» **WORK TO COMPLETE**
A – Answer these questions from the genealogy seminar post, one answer per line:
(i) How many genealogists attended the seminar?
(ii) In which city was Dr. Minert's flight delayed?
(iii) How many hours did the three travelers from Utah drive to arrive on Friday night?
B – Continue the genealogy seminar post from the point where it ends.

» **SELECTED EXCERPT**

┄┄┄┄┄┄

Saturday, April 9, 2011

April 9, 2011: One Incredible Genealogy Seminar

One Incredible Seminar was planned and co-chaired by Diane and Cari. They along with many volunteer helpers are to be commended for a successful event attended by over 210 genealogists eagerly looking to further their research options and education. They were not disappointed. Two highly acclaimed speakers, Lloyd deWitt Bockstruck and Dr. Roger P. Minert presented a full day of lectures on Saturday.  


On the evening before, Lloyd Bockstruck answered many questions about U.S. and German research.  Dr. Minert's flight was delayed in San Francisco, so he was not able to participate in the Q & A. Forum.

Pizza  and salad were served to registered attendees and volunteers Friday night

On Friday night Cari spoke about Saturday's seminar with three Utah travelers, Terry, Susan and Marilyn. They drove over 11 hours, four of that though snow in Utah, in order to arrive Friday night.

Dr. Minert's four lectures were given in the sanctuary of the Goleta Presbyterian Church. Topics were German church records in the U.S., marriage and courtship in Germany 1500 to 1800, church records in Germany and conducting family research in Europe.

┄┄┄┄┄┄

» **DATA LINES**
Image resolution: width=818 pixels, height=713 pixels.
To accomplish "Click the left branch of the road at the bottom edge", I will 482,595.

┄┄┄┄┄┄

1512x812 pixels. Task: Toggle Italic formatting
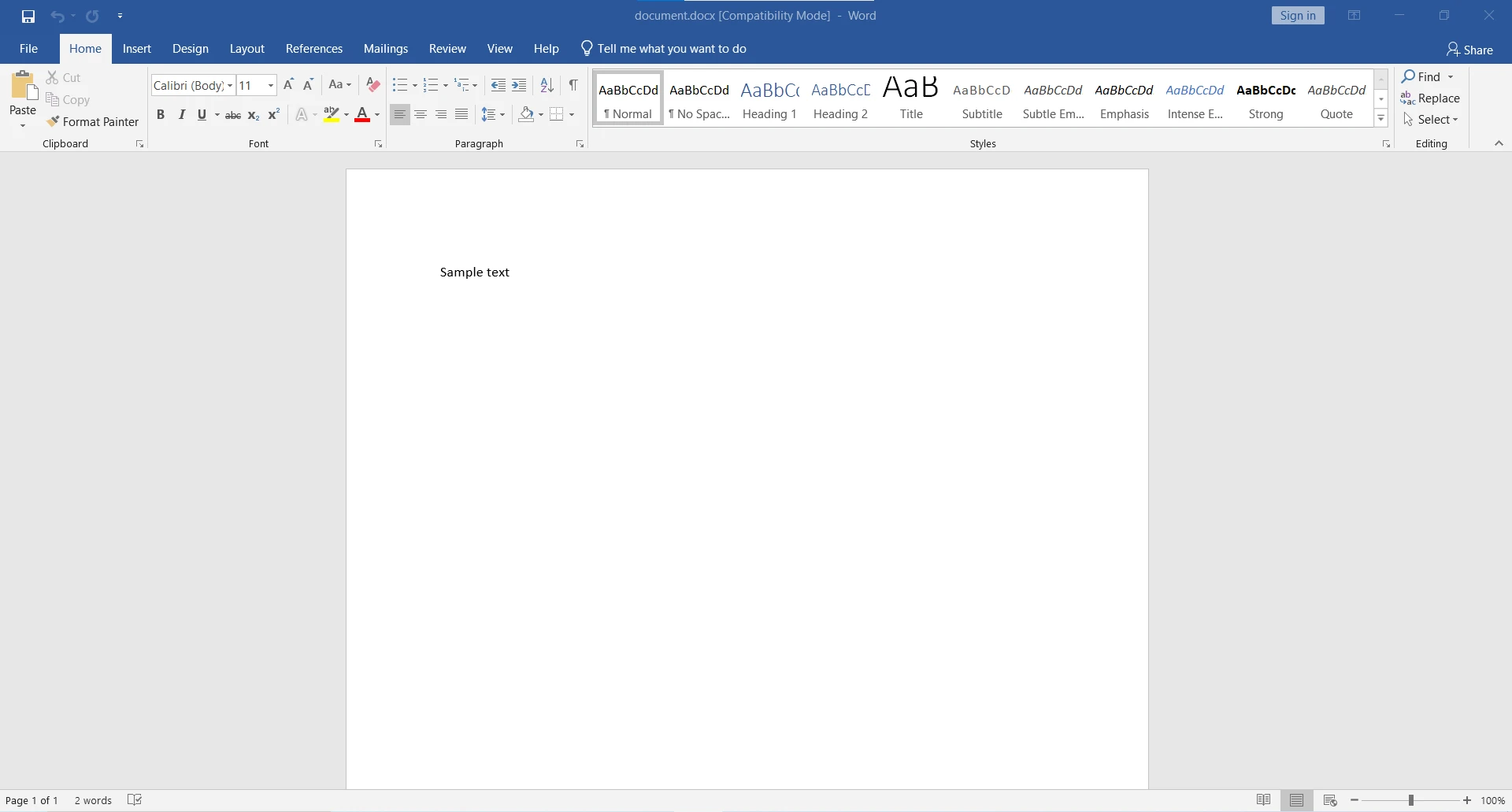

┄┄┄┄┄┄

» **RESPONSES TO THE EXERCISE**
A –
(i) Over 210
(ii) San Francisco
(iii) Over 11 hours

B –
German church records are very difficult to read if you are not familiar with German script.  Fortunately, most church records have the surname underlined.  Cari Thomas teaches a lesson on writing and reading German script in her Adult Ed Germanic Genealogy class, which begins at the Wake Center on on Wednesday, April 13, 2011 at 9:30 a.m. to 11:30 a.m.

Lloyd Bockstruck gave his lectures in the conference room of the church. They included the Revolutionary War--Patriots and Tories, early U.S. migrations from Trans-Appalachia to the west bank of the Mississippi - 1763 to 1850, probate records and deeds, and Huguenots and Quakers in America.

It was a long day but well worth the time spent.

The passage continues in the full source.